● MATERIALS PROVIDED
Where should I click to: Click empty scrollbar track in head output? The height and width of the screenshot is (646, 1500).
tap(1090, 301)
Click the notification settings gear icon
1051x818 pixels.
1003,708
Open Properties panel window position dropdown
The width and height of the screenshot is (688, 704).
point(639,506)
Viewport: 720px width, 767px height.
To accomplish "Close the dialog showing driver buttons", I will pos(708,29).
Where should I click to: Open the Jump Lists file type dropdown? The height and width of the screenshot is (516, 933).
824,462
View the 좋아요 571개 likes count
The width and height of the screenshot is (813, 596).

● TASK REQUIREMENTS
Print, without any change, the line containing "Where should I click to: Open" and each line after it to the end of the material.

● THE ANSWER
Where should I click to: Open the Jump Lists file type dropdown? The height and width of the screenshot is (516, 933).
824,462
View the 좋아요 571개 likes count
The width and height of the screenshot is (813, 596).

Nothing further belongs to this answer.